The noise level on this topic has raised considerably this month and I have pulled together all the relevant postings into the following thought-provoking story.
With about 85% of the USA's critical infrastructure--energy utilities, manufacturing & transportation facilities, telecommunication & data networks, and financial services--in the private sector and not sharing security information with each other, it's no wonder that there are concerns of
orchestrated cyberterrorist attacks bringing the country to its knees.
To address this, a new Cyber Incident Detection & Data Analysis Center, or
CIDDAC, is being formed to warn law enforcement of critical infrastructure attacks
which could be the battlefields of future wars. Several businesses and organizations are testing a new process for anonymously sharing cyberthreat and attack data with their peers and government agencies (through CIDDAC) without being subject to law-enforcement audits or public scrutiny.

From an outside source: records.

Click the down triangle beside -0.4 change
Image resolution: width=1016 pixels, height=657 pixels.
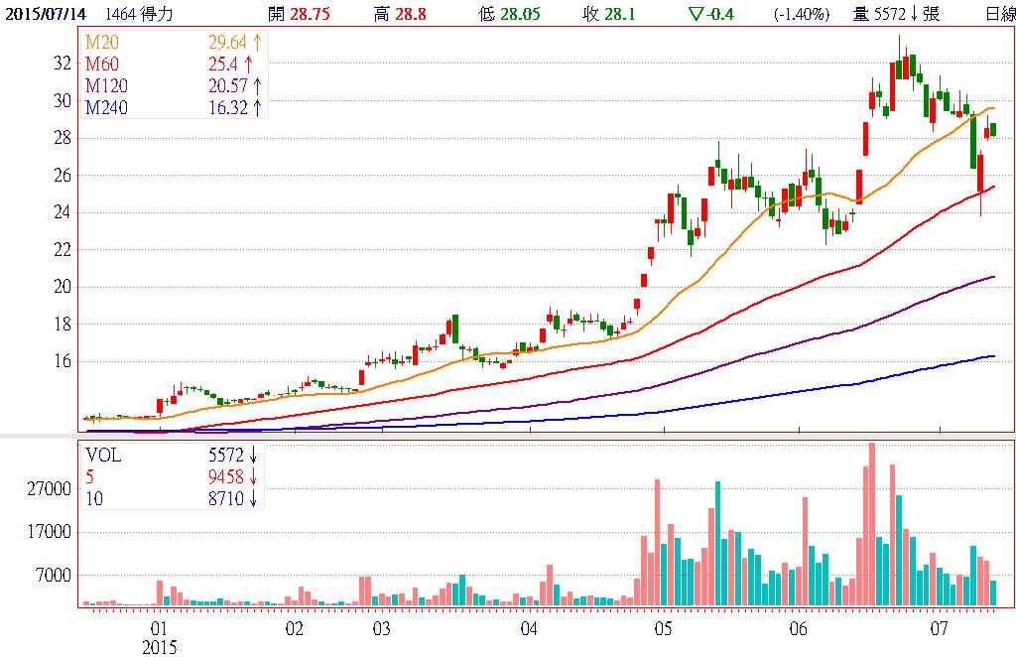(x=696, y=15)
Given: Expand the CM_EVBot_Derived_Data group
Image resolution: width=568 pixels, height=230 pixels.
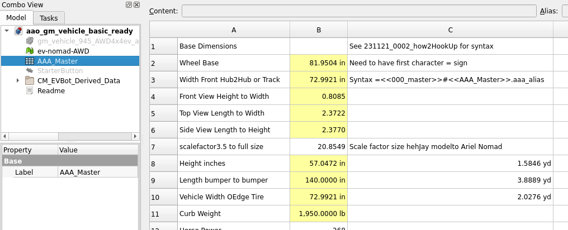Looking at the screenshot, I should 18,81.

To further reinforce the importance of this inititaive, an article in the August issue of IEEE-USA Today's Engineer warns that the information technology infrastructure in the US, including air traffic control systems, power grids, financial systems, and military and intelligence cyber networks, is highly vulnerable to terrorist and criminal attacks, noting that
US cybersecurity is 'almost out of control'.It would only be a matter of time before cyber-terrorists exploited this vulnerability and the
Washington Times reports that Islamic extremists are already organising themselves together for a "Digital Jihad". A Web forum called al-Farooq, for Muslim extremists, is calling on its members to organize an Islamist hackers' army to carry out Internet attacks against the U.S. government. The site has posted tips, software and links to other resources to help would-be cyber-jihad warriors and represents a how-to manual for the disruption and/or destruction of enemy electronic resources, including e-mail, Web sites and computer hardware. The forum called for the creation of an Islamist organization, dubbed "Jaish al-Hacker al-Islami," - the Islamic Hacker's Army.
And it doesn't stop there - Mark Rasch, former head of the Justice Department's computer crime unit, has noticed a disturbing trend: Al-Qaida and other terror groups together with foreign governments are
trying to hire skilled Internet hackers to penetrate US government and commercial computer networks, he says. And plenty of hackers seem willing to do the work.
Also, the
the Washington Post reports that web sites in China are being used heavily to target computer networks in the Defense Department and other U.S. agencies, successfully breaching hundreds of unclassified networks.
With mission-critical networks under attack, the US Department of Defence (DOD) is working furiously to plug infosecurity holes, launching the
Manhattan Project. Unless DOD changes how it operates and learns to defend its cyber networks, many military experts say it will not be able to wage an effective battle in the cyberwar that is emerging as the 21st century's biggest challenge.